The investigation, appearing in the latest issue of the journal Du Bois Review: Social Science Research on Race, indicates that neighborhood evaluations are socially constructed and contribute to ongoing racial segregation.
"We sought to determine whether whites are colorblind in their evaluations of neighborhoods, or whether racial composition still matters -- even when holding constant the quality of the neighborhood," said Maria Krysan, professor of sociology at UIC and the report's lead author. Co-authors are Reynolds Farley and Mick Couper of the University of Michigan Institute for Social Research.
The survey-based experiment involved more than 600 randomly selected white adults aged 21 and older living in the Chicago and Detroit metropolitan areas.
Participants were shown videos of various neighborhoods -- lower working class to upper class -- with actors posing as residents. Residents were portrayed doing exactly the same activities in each neighborhood, such as picking up mail or talking to neighbors.

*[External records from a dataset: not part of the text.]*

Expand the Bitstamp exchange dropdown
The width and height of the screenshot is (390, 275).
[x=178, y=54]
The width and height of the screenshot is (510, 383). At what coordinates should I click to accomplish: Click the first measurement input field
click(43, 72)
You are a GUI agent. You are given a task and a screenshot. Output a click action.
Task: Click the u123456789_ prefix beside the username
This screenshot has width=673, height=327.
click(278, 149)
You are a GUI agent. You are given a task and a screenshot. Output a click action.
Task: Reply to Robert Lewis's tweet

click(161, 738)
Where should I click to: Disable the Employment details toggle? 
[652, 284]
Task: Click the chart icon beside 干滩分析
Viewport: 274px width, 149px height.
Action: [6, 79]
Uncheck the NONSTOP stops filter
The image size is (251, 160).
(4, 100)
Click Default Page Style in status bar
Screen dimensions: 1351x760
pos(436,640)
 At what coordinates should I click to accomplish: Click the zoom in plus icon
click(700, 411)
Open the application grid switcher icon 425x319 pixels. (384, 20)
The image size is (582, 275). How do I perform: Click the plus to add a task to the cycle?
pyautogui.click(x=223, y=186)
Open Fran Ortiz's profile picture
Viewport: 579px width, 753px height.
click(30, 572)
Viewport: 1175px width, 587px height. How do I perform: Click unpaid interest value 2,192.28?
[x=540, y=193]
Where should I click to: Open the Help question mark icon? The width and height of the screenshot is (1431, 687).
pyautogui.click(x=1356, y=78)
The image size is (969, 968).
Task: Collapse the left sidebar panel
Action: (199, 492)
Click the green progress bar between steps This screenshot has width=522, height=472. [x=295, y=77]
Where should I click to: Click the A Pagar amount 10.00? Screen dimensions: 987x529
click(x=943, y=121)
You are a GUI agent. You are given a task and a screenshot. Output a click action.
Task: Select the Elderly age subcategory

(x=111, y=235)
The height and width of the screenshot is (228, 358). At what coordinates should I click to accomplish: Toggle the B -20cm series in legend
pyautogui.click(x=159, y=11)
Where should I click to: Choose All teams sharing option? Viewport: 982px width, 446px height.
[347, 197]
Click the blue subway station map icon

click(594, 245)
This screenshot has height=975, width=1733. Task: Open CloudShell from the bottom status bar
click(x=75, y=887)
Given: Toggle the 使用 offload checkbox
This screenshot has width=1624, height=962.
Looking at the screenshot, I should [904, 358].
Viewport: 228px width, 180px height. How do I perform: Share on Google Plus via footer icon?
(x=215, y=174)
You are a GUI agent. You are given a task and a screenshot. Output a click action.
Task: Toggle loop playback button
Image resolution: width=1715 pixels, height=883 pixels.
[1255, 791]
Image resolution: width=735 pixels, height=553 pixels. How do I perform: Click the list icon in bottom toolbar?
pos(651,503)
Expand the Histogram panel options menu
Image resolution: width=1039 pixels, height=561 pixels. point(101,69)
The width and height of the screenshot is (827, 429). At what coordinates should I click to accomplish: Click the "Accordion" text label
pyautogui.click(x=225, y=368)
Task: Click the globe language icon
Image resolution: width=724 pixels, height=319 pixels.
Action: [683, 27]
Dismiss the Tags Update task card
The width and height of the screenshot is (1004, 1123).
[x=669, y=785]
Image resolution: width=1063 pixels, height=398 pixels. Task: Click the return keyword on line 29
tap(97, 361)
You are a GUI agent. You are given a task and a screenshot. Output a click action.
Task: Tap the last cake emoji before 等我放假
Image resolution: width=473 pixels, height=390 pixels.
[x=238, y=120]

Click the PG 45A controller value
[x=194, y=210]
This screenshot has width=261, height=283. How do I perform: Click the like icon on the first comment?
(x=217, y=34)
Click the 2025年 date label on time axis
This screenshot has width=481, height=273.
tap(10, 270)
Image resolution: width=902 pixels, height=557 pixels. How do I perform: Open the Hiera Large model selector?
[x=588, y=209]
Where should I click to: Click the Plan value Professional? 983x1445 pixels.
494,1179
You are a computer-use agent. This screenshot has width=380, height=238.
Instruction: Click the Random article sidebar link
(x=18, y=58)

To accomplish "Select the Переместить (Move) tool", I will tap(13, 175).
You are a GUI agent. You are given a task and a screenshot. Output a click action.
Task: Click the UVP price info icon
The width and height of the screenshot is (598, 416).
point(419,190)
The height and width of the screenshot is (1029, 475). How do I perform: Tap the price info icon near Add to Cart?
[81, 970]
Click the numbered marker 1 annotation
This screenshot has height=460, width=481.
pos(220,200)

While the survey participants viewed the same neighborhoods in the videos, they were randomly assigned to see white residents, black residents or a mix of both.
Participants were then asked to evaluate the neighborhoods in terms of housing cost, property upkeep, school quality, safety and future property values.
Whites who saw white residents in the video rated neighborhoods significantly more positively in four of the five dimensions when compared to whites who saw black residents in the identical neighborhood. Racially mixed neighborhoods fell in between.
"These findings demonstrate that 'objective' characteristics such as housing are not sufficient for whites to overcome the stereotypes they have about communities with African-American residents," said Krysan, who is also affiliated with the University of Illinois Institute of Government and Public Affairs.
Participants were also questioned regarding their endorsement or rejection of racial stereotypes. Whites who held negative stereotypes about blacks as a group were more likely to produce disapproving neighborhood evaluations.
According to the researchers, property value stagnation is one consequence of whites excluding neighborhoods solely due to the presence of black residents.
"This segregation limits occupational opportunities for blacks, ensures that blacks and whites will seldom have the chance to attend school together, and seriously limits the acquisition of wealth by African-Americans," said Michigan's Farley, who noted that racial segregation remains common in the older metropolises of the Midwest and Northeast.
Harvard University sociologist Lawrence Bobo, editor of the Du Bois Review, lauded the new study.
"It is rare to find research that combines high-quality new data with such grounded, real-world issues," he said. "Thanks to this highly innovative piece of research, we now understand far better than ever before the factors that create and sustain racial segregation of neighborhoods in America."
The study was funded by the National Science Foundation, the University of Michigan, the Ford Foundation, and UIC.
Established in 1948, the University of Michigan Institute for Social Research is among the world's oldest academic survey research organizations and a world leader in the development and application of social science methodology.
UIC ranks among the nation's top 50 universities in federal research funding and is Chicago's largest university with 25,000 students, 12,000 faculty and staff, 15 colleges and the state's major public medical center. A hallmark of the campus is the Great Cities Commitment, through which UIC faculty, students and staff engage with community, corporate, foundation and government partners in hundreds of programs to improve the quality of life in metropolitan areas around the world.